Let’s say you are able to pay one point on a $200,000 loan and will save $50 per month with the lower rate. That one point will cost you $2,000. Your break-even point would be:
$2,000/$50 = 40 months
It would take you 3 years and 6 months to start benefitting from the lower rate. Now that you know the break-even point, you can decide if it makes sense. Let’s say, for example, that you will move within the next 5 years. It may not make sense to pay that money upfront then. What if you end up moving sooner than 5 years? You just wasted money on the discount points and you don’t benefit from it.

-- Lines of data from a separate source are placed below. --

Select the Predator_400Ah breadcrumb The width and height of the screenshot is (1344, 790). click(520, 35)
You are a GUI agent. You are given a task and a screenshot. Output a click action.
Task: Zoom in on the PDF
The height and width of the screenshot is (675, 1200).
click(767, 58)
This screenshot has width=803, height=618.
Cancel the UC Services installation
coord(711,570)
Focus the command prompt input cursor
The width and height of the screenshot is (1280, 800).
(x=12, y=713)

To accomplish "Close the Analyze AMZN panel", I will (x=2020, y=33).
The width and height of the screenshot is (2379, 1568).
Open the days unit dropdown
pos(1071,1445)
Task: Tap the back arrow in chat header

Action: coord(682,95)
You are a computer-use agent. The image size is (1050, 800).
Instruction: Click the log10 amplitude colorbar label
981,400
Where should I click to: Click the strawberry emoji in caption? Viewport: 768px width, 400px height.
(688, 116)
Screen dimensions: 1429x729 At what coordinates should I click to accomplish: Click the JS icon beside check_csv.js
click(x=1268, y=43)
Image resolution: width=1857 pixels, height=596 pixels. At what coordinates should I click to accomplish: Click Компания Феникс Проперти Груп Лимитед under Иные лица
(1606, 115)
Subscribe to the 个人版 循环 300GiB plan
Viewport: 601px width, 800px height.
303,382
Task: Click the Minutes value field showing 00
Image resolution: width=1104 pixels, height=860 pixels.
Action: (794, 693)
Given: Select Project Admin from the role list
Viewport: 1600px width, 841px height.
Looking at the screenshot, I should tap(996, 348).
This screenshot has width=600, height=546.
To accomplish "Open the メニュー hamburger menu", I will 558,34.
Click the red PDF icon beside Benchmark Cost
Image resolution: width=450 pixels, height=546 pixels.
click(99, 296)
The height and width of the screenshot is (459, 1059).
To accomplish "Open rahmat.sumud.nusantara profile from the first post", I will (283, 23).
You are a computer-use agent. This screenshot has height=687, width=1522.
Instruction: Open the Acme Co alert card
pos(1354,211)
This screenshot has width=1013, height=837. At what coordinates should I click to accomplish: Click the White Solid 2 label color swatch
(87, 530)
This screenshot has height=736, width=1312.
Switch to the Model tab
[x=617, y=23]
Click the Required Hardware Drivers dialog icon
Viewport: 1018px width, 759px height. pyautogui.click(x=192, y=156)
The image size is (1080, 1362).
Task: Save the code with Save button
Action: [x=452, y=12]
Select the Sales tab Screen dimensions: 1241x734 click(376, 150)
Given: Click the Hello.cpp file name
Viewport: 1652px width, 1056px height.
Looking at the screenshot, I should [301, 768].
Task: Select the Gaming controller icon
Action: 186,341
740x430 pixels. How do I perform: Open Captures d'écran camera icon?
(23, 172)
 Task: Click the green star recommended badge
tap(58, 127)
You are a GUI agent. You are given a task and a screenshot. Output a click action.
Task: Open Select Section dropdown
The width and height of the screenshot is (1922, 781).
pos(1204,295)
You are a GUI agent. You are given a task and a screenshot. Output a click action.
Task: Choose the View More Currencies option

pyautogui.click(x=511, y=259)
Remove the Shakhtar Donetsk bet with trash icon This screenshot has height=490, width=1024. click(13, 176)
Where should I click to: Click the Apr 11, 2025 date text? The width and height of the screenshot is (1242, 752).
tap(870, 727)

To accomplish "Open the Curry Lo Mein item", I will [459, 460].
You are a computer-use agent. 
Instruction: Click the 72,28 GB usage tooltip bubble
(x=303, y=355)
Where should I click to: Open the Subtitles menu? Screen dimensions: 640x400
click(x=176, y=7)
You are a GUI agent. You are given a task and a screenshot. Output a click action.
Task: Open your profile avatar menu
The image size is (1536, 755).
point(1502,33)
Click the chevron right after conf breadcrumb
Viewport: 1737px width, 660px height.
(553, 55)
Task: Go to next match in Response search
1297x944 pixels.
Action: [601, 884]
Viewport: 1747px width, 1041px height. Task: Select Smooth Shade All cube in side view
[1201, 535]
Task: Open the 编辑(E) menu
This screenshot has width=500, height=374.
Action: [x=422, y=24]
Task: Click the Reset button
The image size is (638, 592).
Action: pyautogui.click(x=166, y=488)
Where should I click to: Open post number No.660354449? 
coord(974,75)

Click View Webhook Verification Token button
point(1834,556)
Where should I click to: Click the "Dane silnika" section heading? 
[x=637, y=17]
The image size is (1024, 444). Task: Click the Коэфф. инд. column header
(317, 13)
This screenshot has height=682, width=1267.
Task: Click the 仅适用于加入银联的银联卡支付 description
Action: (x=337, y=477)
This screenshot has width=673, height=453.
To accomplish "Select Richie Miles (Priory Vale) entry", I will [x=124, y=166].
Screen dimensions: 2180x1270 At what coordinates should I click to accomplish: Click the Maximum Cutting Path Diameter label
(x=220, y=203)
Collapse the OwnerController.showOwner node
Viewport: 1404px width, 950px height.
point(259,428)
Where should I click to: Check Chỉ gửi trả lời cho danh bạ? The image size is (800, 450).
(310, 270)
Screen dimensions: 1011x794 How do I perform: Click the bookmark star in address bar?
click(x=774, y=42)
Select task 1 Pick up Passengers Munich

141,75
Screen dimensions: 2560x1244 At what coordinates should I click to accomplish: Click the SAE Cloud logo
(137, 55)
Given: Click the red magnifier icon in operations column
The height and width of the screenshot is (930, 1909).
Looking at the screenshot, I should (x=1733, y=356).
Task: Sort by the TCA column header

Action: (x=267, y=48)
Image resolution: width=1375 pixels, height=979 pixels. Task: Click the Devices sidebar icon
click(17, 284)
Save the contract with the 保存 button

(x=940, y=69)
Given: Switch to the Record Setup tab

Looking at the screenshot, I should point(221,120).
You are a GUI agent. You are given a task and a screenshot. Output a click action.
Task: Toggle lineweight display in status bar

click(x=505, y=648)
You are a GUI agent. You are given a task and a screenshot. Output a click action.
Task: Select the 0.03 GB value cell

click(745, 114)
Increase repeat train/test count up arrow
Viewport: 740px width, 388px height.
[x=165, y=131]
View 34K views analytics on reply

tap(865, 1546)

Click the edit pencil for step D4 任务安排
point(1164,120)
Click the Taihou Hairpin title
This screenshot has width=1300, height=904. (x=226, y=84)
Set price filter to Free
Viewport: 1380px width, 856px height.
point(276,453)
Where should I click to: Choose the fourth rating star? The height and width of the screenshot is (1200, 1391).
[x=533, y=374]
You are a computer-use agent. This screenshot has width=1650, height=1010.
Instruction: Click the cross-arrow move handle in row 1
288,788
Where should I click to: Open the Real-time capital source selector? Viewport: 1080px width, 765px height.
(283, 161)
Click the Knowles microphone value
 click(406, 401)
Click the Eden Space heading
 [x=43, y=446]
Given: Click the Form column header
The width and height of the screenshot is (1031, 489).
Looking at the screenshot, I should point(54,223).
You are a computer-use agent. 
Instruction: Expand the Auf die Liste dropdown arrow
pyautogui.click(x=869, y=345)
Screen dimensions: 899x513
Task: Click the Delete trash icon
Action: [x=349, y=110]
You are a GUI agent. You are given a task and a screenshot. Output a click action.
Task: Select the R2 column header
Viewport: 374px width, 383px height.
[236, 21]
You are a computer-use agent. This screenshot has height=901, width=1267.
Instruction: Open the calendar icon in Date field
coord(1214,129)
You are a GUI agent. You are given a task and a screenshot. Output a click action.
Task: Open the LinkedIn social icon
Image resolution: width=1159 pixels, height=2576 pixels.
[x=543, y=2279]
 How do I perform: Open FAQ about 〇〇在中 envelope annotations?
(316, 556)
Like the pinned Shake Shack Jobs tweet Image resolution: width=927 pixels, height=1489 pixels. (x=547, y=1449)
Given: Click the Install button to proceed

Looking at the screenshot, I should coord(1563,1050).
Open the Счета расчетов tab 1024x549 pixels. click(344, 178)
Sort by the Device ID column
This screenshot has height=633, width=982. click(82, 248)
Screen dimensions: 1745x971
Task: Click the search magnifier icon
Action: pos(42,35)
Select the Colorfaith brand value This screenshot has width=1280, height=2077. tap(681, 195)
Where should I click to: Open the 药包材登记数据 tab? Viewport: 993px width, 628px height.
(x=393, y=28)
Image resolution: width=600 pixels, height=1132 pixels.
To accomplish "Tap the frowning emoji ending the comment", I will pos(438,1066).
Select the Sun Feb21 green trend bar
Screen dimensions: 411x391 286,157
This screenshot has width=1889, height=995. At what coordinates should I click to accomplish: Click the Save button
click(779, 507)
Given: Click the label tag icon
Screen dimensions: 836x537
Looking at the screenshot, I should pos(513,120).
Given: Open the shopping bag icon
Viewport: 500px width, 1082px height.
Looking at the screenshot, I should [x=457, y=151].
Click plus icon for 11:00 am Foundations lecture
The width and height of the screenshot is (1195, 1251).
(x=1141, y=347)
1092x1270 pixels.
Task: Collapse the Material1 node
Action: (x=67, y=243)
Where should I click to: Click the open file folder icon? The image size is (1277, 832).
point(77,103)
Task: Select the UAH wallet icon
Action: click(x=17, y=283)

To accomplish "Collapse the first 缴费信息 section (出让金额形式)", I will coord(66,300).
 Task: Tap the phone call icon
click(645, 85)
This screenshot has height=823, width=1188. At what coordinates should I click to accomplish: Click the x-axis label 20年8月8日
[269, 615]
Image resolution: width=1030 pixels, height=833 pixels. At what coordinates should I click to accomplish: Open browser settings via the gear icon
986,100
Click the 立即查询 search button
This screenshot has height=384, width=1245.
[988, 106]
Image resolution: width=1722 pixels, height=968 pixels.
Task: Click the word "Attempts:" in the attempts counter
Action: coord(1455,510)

Buying Down Your Rate is Prepaid Interest
You might wonder just what buying down the interest rate does for the lender. Why would they offer this? You can look at it this way – it’s prepaid interest for the lender. In exchange for the lower rate, they charge you points. Those points are then the prepaid interest. If they charged you the higher interest rate, they would have eventually made the same amount over the life of the loan. Because you paid the fee upfront, though, they don’t have to charge as high of an interest rate. The lender still walks away with the same profit, just at different times.
Is One Point Worth It?
Just how much you save with each point you pay depends on the lender. On average, you can expect to save 0.25% per point that you pay. This may vary by lender as they base it on your qualifying factors as well. You may find lenders that offer a greater discount for one point and those that charge more for that 0.25% decrease in your rate.
It comes down to you doing the math. Don’t focus on a specific interest rate. Instead, look at the big picture. What will the loan cost you over its lifetime? If you focus on the rate alone, you might end up paying more than necessary. A higher rate doesn’t mean you pay more for the loan. If you overpay upfront on the loan, you may pay more for the loan over its lifetime. Instead, look at the total cost of the loan and its APR or annual percentage rate.
Rather than fixating on your interest rate, know what you want to pay for a loan. You can then set out to get that cost, whether it means a lower or higher rate. It is possible to buy down your rate, but you want to make sure that it makes sense before doing so. Check with several lenders too so that you can make sure you are getting the best deal available to you.